• [Tasks to carry out]
- 1) In the passage on post-fire lichen recovery, how long after fire did terrestrial lichen in northern Alberta peatlands become comparable to mature forest?
- 2) Extend the passage on post-fire lichen recovery, picking up right after its final sentence.

• [Source extract]

Arboreal lichens may take up to 60 years to regenerate post-fire and are most abundant in stands >100 years old (Berryman and McCune 2006; Foster 1985; Horstkotte et al. 2011; Shepherd et al. 2006). The successional trajectory of terrestrial lichen varies with ecosystem type that may differ according to soil moisture and nutrients, topography, and the presence of permafrost (Arseneault et al. 1997; Bergeron and Fenton 2012; Brulisauer et al. 1996; Coxson and Marsh 2001; Foster 1985; Hart and Chen 2008; Kershaw 1977; Russell and Johnson 2019). In boreal and foothills ecosystems, pioneer species like bryophytes and vascular plants typically dominate burned habitat for the first 21–40 years until terrestrial lichens recover (Dunford et al. 2006; Russell and Johnson 2019; Thomas et al. 1996b). At more northern latitudes or elevations, terrestrial lichens may take as long as 75 years to recover post-fire (Shepherd et al. 2006; Thomas et al. 1996a). In peatlands disturbed by fire in northern Alberta, terrestrial lichen was less abundant for the first 20 years but was comparable to mature forest within 30–40 years after fire (Dunford et al. 2006). In the Canadian shield of northern Québec, bryophytes and vascular plants dominated burned habitat up to 30 years following wildfire, after which lichens dominated (Arseneault et al. 1997). Lichen growth after wildfire is not always linear, as increasing canopy closure from tree regrowth may allow feather mosses and vascular plants to outcompete terrestrial lichens (e.g. 70–300 years post-disturbance). In pine–lichen woodlands in the central interior of British Columbia, bryophytes and Stereocaulon spp. lichens dominated stands up to 20 years following wildfire, Cladonia spp. lichens dominated from 20 to 150 years after fire, and feathermosses overgrew the terrestrial lichen in stands 100 to 150 years after fire (Brulisauer et al. 1996; Coxson and Marsh 2001; Sulyma and Coxson 2001). In the pine and pine/spruce stands in west-central British Columbia, the understory did not shift from terrestrial lichens to feather mosses until 200–300 years following wildfire (Cichowski and Banner 1993). Where xeric acidic soils limit growth of vascular plants and bryophytes, terrestrial lichens may be the dominant ground cover in stands as young as 10 years after burning and can persist beyond 300 years (Brulisauer et al. 1996; Kershaw 1977).

• [Data lines]
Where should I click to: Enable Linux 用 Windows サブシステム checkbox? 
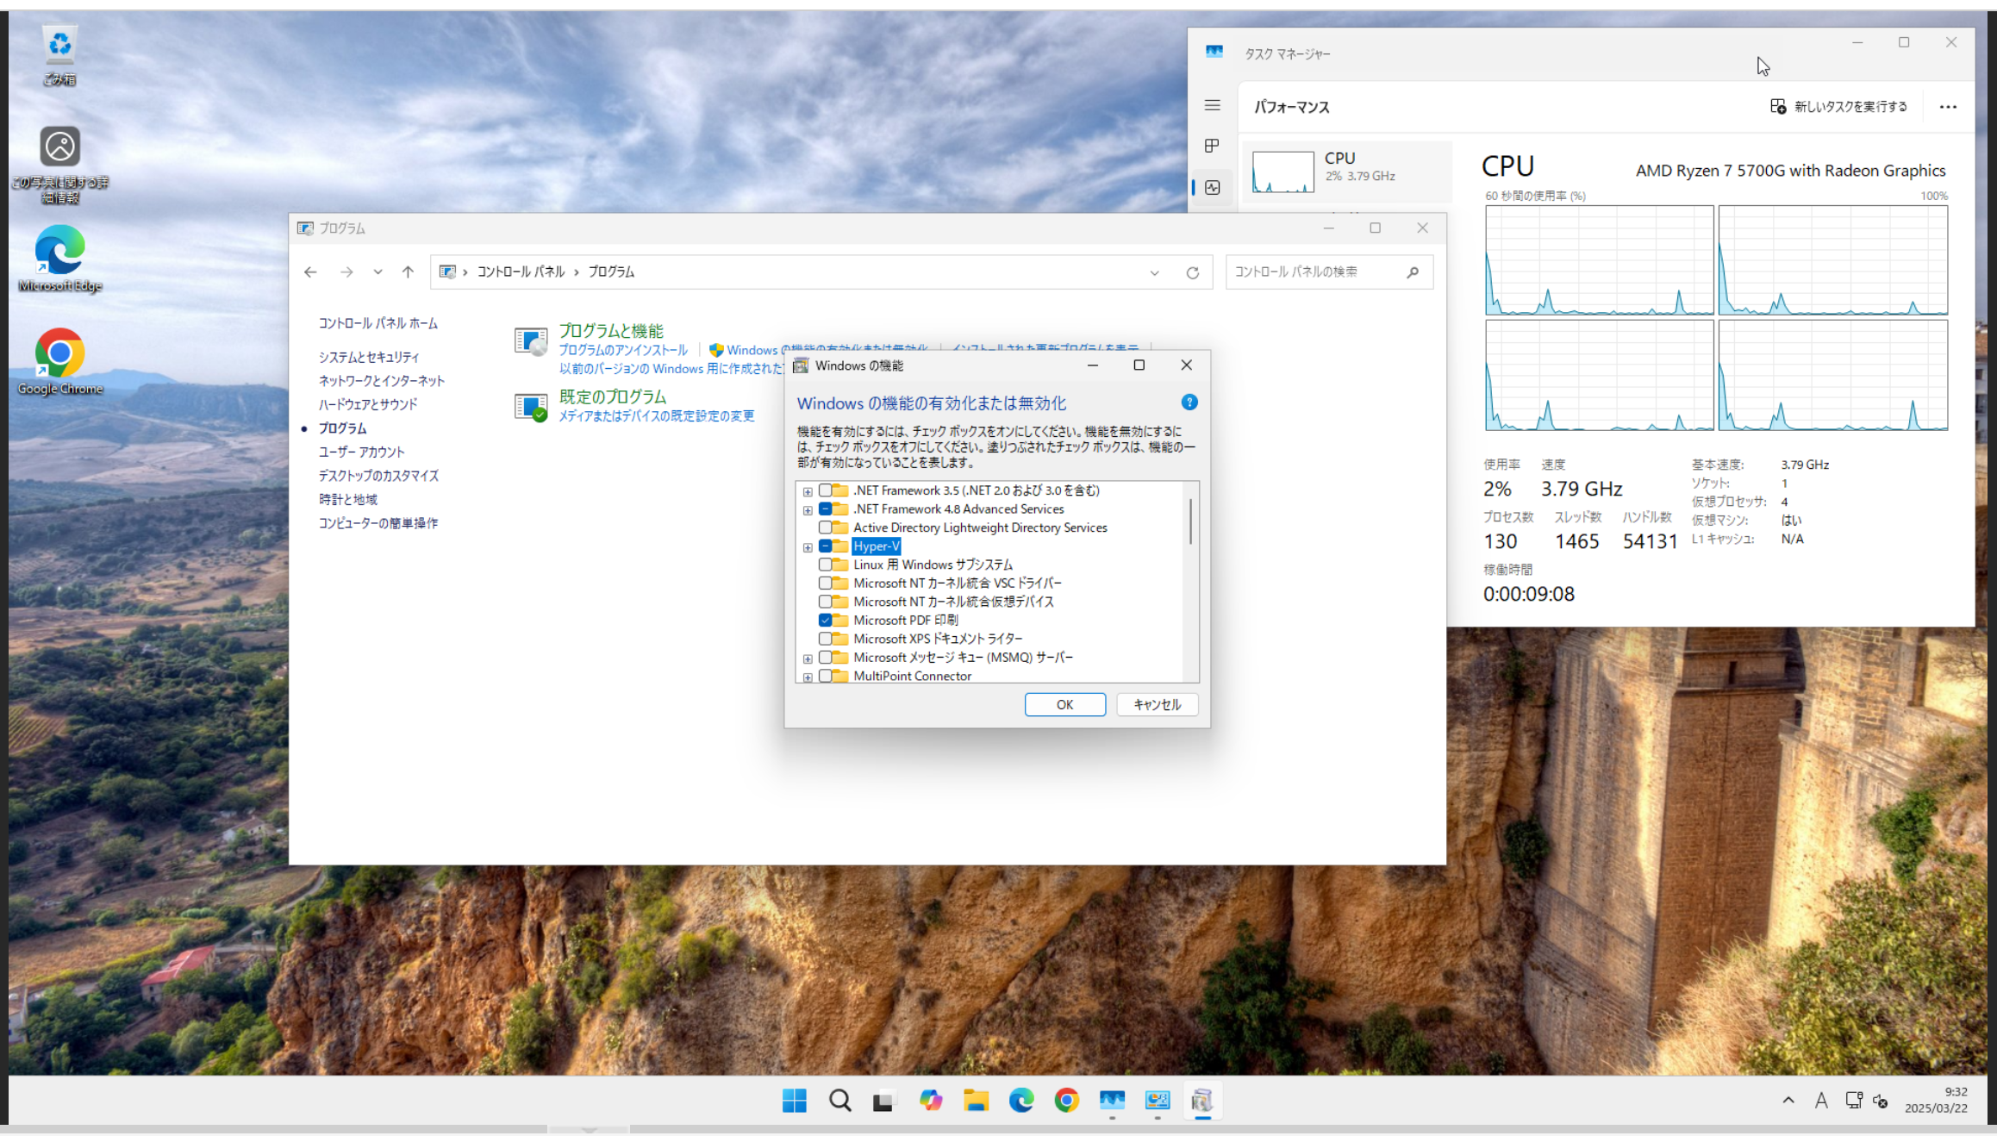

• [Responses to the exercise]
- 1) Within 30–40 years after fire.

- 2)
Bryophytes and vascular plants can supplement caribou diet (Denryter et al. 2017; Rettie et al. 1997; Thomas et al. 1996b); however, the temporal availability of post-fire vegetation is limited, and colonizing species can be of low nutritional value to caribou (Denryter et al. 2017; Joly et al. 2003). While growth of terrestrial lichens slows in older stands, there is some uncertainty whether burning forests to encourage an increase in terrestrial lichens would have an overall benefit to caribou populations (Apps et al. 2001; Klein 1982; Shepherd et al. 2006; Szkorupa and Schmiegelow 2003; Thomas et al. 1996b).
The reduced forest canopy resulting from wildfires can influence snow accumulation and ablation rates (Johnson et al. 2001; Maxwell et al. 2019; Thomas et al. 1996b). Increased snow depth and snow hardness can limit access to terrestrial lichens and can shift the diet of caribou from terrestrial lichens to arboreal lichens (Johnson et al. 2001, 2004; Kinley et al. 2007; Thomas et al. 1996b). In montane areas with a consistent deep snowpack, caribou feed almost exclusively on arboreal lichens during winter (Terry et al. 2000; Webber et al. 2022). With climate change, the compounding impacts of wildfires and changes in precipitation and temperature (e.g. reduced snow packs, rain-on-snow events; Putkonen and Roe 2003) may increase the importance of arboreal lichens as winter forage for caribou.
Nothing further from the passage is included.